Some writers took my criticism that university students don’t understand music theory or history as a conservative attack on the students’ own interest in today’s music. They argued that students’ interest in hip-hop is the same as previous generations’ interest in rock. New generations, I was told, are always described by older generations as having lost their heads when it comes to music.

This troubled me, not least because I’m pretty sure I’m closer in age to the students than to those who lobbed this criticism. It also suggests that I did not clearly make my point in the first place. I don’t find my students’ interest in hip-hop the problem, but that they seem incapable of even understanding the music that interests them. They cannot place it in its cultural context, or even understand that the samples on which hip-hop relies come from earlier music. As a teenager, I first heard John Coltrane’s "Ascension" as a sample on a Public Enemy record. It led me to investigate this music and to increase my understanding of it, and also to understand why Public Enemy may have wanted to use it. What interested me was not just the sound, but the intentions behind it. Without understanding the meaning of music, in whatever form, it begins to be valued more as a way of ridding ourselves of silence than as a way to experience beauty and meaning.

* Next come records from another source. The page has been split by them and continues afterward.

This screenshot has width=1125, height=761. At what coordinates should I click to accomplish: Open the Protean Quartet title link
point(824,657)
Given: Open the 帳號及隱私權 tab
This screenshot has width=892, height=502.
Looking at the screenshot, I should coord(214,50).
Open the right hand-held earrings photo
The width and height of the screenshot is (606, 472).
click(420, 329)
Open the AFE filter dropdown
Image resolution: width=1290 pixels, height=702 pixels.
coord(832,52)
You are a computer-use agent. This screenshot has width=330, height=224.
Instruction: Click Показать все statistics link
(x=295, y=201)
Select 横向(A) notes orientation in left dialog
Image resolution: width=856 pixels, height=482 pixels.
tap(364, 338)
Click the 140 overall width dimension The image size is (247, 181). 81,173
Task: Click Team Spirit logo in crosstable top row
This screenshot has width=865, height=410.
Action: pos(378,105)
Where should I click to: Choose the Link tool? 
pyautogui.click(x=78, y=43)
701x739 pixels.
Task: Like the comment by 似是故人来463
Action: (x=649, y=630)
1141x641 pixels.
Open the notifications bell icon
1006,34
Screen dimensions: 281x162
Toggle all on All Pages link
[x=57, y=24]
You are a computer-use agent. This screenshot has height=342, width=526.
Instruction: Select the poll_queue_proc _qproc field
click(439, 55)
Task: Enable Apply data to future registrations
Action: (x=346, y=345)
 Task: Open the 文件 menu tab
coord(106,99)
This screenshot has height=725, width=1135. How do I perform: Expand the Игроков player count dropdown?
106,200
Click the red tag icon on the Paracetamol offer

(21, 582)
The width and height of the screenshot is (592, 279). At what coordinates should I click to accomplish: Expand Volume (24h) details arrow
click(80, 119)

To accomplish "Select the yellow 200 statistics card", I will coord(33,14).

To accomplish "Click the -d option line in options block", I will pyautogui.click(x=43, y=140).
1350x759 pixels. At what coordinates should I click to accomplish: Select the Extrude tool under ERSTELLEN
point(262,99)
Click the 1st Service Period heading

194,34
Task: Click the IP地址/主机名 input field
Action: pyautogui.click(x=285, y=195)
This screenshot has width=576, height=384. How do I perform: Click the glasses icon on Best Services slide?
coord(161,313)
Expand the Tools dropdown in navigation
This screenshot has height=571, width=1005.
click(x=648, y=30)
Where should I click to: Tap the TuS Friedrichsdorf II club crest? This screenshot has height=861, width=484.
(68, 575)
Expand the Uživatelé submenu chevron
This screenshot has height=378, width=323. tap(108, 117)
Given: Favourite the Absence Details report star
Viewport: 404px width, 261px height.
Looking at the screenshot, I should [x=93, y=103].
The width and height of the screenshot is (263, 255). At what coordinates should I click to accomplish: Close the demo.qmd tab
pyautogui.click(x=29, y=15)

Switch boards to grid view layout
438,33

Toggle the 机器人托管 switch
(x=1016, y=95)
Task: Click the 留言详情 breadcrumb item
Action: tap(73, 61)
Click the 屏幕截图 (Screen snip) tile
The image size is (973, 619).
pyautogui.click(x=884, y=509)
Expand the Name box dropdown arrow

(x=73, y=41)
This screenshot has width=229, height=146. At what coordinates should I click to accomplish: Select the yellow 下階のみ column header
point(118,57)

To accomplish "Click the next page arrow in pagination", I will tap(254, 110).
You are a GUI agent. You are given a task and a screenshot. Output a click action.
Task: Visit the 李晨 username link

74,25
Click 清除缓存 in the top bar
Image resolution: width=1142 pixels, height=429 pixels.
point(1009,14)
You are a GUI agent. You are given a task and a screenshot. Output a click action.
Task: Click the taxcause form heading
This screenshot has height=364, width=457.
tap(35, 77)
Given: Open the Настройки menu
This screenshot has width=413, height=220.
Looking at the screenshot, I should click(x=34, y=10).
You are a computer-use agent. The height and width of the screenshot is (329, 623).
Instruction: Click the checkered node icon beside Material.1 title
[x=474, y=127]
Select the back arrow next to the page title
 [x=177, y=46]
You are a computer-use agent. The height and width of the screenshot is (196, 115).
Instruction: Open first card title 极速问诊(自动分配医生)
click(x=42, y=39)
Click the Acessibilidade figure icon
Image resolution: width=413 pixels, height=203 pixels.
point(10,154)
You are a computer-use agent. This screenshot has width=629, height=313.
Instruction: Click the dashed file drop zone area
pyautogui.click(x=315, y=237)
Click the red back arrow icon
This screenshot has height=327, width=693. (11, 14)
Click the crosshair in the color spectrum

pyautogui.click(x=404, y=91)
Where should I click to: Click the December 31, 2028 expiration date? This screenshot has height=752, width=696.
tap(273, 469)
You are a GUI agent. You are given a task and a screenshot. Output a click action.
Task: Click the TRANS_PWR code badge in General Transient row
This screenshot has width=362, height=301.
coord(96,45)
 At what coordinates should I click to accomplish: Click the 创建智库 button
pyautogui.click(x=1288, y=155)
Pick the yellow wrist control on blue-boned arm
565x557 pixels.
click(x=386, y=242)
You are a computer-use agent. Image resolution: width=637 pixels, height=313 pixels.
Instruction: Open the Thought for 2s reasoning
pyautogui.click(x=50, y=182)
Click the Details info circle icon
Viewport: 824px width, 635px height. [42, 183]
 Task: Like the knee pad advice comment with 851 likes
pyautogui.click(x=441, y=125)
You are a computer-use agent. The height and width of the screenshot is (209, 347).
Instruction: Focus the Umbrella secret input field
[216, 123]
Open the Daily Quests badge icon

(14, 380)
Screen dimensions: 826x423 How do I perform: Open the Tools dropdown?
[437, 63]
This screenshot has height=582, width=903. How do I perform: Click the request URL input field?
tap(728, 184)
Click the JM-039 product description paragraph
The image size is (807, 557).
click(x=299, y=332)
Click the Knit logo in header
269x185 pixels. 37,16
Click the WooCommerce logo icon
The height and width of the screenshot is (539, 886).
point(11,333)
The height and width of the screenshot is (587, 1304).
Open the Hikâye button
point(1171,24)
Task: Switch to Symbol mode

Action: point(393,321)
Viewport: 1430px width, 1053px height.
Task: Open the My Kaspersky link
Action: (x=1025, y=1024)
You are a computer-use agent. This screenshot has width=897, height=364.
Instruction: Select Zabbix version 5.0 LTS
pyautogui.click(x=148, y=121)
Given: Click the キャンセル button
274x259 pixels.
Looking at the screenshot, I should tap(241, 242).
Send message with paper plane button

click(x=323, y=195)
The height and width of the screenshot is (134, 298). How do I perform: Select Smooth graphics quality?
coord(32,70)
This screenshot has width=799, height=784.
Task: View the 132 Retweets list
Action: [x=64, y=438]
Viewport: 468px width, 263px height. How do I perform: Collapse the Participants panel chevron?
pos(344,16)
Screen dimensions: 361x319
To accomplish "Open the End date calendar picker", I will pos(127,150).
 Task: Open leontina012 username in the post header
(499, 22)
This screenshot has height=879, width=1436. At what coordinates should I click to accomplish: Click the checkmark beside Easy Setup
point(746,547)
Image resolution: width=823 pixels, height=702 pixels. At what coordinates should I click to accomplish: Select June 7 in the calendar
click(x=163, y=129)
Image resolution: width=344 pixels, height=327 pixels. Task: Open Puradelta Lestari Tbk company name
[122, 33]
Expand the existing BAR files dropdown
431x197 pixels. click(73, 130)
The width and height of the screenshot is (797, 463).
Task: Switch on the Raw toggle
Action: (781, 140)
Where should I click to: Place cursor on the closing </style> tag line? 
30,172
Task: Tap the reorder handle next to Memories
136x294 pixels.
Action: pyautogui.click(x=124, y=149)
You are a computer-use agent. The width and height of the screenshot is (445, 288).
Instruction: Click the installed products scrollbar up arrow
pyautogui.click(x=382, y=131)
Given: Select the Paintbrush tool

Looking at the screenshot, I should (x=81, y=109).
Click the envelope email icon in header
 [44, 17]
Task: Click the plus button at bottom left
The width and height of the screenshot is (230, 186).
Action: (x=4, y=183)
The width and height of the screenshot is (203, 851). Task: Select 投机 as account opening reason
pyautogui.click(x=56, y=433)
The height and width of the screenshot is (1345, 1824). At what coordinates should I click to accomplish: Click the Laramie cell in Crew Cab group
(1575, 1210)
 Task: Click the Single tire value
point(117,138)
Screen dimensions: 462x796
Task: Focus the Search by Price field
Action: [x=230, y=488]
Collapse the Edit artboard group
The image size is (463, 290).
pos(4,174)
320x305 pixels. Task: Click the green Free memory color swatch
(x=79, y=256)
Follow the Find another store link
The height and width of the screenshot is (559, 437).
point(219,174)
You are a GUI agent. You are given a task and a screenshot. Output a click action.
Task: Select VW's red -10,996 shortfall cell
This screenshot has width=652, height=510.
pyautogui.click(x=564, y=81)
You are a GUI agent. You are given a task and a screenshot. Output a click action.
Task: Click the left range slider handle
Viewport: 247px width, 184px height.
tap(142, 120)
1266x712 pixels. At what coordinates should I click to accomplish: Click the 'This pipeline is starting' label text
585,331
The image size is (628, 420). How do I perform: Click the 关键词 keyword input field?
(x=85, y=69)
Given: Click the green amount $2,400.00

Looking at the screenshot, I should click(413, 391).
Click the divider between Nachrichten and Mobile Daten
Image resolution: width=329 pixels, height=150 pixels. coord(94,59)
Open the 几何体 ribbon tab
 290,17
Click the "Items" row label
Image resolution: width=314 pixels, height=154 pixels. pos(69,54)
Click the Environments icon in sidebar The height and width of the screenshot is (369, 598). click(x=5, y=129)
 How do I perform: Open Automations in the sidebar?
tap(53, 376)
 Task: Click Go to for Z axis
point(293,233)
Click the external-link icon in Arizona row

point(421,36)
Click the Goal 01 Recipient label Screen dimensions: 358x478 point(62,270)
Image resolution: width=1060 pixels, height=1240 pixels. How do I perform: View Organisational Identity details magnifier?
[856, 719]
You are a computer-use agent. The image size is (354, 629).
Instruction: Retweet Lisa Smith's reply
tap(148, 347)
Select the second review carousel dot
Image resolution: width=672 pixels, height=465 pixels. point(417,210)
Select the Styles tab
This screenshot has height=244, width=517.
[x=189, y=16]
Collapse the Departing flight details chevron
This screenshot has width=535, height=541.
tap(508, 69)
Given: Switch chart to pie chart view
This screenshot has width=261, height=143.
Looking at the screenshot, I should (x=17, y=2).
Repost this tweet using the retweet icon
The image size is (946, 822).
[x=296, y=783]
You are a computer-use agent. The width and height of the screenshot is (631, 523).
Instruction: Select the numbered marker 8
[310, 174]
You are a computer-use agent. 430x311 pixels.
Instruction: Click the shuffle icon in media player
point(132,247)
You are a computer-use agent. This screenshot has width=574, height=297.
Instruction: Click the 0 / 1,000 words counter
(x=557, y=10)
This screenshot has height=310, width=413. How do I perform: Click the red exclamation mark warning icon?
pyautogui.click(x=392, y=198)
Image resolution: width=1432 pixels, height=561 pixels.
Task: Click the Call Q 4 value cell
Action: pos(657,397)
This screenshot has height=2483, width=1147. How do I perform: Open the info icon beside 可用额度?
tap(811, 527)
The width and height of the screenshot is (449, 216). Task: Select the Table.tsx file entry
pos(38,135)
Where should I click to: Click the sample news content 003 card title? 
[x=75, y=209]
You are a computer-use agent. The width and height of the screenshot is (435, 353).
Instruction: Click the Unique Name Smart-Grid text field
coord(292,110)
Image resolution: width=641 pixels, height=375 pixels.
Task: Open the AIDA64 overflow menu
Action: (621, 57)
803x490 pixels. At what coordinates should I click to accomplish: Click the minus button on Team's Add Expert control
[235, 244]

It was pointed out to me that the Apple iPod itself isn’t the problem, because it is not limited to playing lossy MP3 files but can also be used to play high-quality digital copies. This is true, of course, but that’s not how digital music players are marketed, or, as far as I can tell, how they are used by the vast majority of those who own them. The ads for the iPod stress how many thousands of songs it can hold, not how good those songs will sound; the goal is not quality but quantity. The iPod makes a music library into a fashion statement, not a meaningful collection of art. It might be that a music collection stored on an iPod can be treated as both and that these things can coexist, but my outlook is pessimistic.

In "As We See It" in the February 2005 issue of Stereophile, John Marks raised issues connected to those I’ve raised here. John’s essay is more eloquent than mine, but I think both pieces indicate that there is a real devaluation of music as serious art in contemporary society. Audiophiles’ failure to help turn the tide may ultimately hurt themselves. In some ways this issue reminds me of the characters in G.K. Chesterton’s The Ball and the Cross. Chesterton is best known for his Father Brown mysteries, but he was much more than a mystery writer. Toward the end of this fantasy novel, a theist and an atheist who have been feuding and fencing their way around London realize that their true enemies are not each other, but those who do not take seriously the question of God’s existence. If God’s existence is not taken seriously, then reasoned belief, whether theist or atheist, suffers. The amount of energy that goes into the haranguing that populates audio websites about the superiority of SACD over DVD-Audio or vice versa, or tubes vs. solid-state, or how crooked some audio reviewers may be, would be better spent encouraging others to see the value of good sound and good music.

A note on this month’s review

We begin this month with a review of Magnepan’s MG1.6/QR. At $1725/pair USD, this loudspeaker may be the most expensive item we’ll ever review on GoodSound!, where we strive to cover products that are both affordable and provide high performance. While the MG1.6/QR might be reaching the limits of the definition of affordable, we believe its quality of performance is so high that some readers might be willing to stretch their budget to buy a pair. Great speakers can be had for much less, but sometimes we can gain much by stretching ourselves just a little.